• Document extract:

Virtual meetings create opportunities for laughter and chaos

The world as we know it has changed drastically in the past year. The use of virtual meetings to hold classes and meetings are now  everyday occurrences.  Zoom, Google Meet, Teams and other various platforms, allow the world to move on even during a global pandemic.  

The change from in-person to virtual classes allowed people to stream from home and have more freedom.  It also created some awkward, embarrassing and hilarious moments that those online had a front row seat for. Once you see something, it can’t be unseen.  

“My cat jumped up in my lap while I was in a Zoom class. It wasn’t a problem until she turned around and the whole class had to stare at her butt, ” Kara Bowman, a junior Special Education major, said.  

Another student was going to take her class virtually one day instead of going to campus for in-person classes.  After making sure the student was online and could hear the lecture, the professor shared her screen for a presentation and asked if that student could see the screen as the students in the class did.  The student who was online replied that no, she couldn’t see the screen, because she was driving! That might take multitasking to a whole new level.

The change to virtual classes is not all fun and games and can be hard on a student. Some  have to get creative to fit those classes in.  

 “One heart-warming story this semester is about a student who has a class right before mine, and she does not have enough time (ten minutes between classes) to find a quiet place on campus for our Teams meeting. What she has opted to do is to park her car close to the building in which she has her first class in the morning before mine, run to her car and sit in there using her cellphone to access Teams — for the entirety of the class, three times a week!” Yun Ding, Associate Professor of Communication, said.

• Required work:
(a) Rewrite the part of the article on virtual meetings starting with "The world as" and going on through "a global pandemic.", putting "dramatically" in place of "drastically".
(b) In the article on virtual meetings, how much time does the student in Yun Ding's story have between her classes?
You won't need any of the entries.

• Data extract:
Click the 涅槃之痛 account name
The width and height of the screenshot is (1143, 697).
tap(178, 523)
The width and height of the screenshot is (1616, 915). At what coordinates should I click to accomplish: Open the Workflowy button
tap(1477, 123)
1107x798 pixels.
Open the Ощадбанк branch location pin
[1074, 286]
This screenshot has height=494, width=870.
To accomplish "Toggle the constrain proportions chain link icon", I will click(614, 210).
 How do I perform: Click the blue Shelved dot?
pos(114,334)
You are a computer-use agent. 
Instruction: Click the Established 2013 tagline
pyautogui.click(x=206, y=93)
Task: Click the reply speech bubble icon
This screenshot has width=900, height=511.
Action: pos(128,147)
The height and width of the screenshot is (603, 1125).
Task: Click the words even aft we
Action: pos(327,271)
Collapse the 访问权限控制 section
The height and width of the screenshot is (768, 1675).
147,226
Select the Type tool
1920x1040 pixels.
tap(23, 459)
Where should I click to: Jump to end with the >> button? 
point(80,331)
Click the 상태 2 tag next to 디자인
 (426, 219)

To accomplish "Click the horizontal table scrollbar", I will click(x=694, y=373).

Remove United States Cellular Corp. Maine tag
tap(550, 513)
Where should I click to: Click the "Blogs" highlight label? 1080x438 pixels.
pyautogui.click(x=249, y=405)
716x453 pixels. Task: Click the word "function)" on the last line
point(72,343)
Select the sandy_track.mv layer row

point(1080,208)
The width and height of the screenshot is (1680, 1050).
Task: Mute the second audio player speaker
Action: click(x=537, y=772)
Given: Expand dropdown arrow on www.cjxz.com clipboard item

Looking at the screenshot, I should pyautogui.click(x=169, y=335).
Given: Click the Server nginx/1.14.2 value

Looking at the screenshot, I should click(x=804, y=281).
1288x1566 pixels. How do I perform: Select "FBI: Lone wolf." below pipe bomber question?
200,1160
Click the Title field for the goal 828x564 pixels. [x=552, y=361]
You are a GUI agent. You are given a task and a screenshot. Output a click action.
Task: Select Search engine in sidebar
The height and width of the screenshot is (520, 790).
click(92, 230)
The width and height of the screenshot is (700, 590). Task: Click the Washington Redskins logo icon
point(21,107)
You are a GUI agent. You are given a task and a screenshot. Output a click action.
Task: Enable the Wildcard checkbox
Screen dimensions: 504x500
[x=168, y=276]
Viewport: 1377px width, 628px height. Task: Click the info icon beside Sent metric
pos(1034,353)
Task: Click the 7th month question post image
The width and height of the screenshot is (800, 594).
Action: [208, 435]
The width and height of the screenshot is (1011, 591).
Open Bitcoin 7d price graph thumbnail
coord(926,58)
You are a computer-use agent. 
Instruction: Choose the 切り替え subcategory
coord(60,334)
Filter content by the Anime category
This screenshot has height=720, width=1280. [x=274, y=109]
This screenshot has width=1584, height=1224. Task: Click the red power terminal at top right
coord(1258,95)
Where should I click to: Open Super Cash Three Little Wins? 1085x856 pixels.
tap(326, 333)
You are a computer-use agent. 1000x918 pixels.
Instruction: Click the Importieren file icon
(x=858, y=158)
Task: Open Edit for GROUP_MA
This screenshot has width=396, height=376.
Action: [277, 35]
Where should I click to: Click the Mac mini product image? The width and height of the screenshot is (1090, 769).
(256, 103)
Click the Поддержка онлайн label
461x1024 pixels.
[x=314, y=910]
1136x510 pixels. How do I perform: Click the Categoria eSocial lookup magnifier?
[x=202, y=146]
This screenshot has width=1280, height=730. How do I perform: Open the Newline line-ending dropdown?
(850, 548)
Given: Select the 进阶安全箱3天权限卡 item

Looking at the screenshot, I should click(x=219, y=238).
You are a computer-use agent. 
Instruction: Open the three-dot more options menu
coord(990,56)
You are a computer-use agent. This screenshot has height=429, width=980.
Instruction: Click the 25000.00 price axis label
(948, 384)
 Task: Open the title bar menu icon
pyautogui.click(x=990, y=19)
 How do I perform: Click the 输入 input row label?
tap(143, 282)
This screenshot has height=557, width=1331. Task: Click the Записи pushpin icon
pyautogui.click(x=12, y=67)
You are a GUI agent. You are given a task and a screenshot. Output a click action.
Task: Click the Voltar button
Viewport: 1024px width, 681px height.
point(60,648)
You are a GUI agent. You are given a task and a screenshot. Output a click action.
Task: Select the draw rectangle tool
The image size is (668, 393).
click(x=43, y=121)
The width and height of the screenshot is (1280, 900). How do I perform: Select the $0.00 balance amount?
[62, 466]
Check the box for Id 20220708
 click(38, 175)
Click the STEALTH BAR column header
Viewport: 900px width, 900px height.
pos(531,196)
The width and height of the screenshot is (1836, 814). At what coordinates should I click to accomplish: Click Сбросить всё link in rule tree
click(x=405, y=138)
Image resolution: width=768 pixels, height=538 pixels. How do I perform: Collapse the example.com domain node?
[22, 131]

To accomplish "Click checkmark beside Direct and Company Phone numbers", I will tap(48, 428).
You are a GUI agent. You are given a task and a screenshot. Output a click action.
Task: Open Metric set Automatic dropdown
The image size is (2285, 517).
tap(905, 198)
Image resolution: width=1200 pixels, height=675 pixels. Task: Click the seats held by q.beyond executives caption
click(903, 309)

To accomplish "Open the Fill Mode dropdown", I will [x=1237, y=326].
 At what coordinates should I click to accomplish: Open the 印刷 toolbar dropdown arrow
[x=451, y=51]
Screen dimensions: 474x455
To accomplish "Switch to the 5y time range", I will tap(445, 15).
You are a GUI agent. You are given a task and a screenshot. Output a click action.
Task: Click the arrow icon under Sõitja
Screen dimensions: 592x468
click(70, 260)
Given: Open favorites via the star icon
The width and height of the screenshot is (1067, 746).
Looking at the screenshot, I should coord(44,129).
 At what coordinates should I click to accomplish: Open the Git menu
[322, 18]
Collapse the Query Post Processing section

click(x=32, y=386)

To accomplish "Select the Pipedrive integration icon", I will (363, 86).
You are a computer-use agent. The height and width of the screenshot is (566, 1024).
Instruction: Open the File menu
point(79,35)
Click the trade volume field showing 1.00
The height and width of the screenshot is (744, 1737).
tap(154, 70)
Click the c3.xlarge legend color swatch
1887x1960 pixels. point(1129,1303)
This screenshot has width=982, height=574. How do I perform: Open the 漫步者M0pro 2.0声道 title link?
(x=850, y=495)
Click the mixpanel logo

• Problem solutions:
(a)
The world as we know it has changed dramatically in the past year. The use of virtual meetings to hold classes and meetings are now  everyday occurrences.  Zoom, Google Meet, Teams and other various platforms, allow the world to move on even during a global pandemic.

(b) Ten minutes.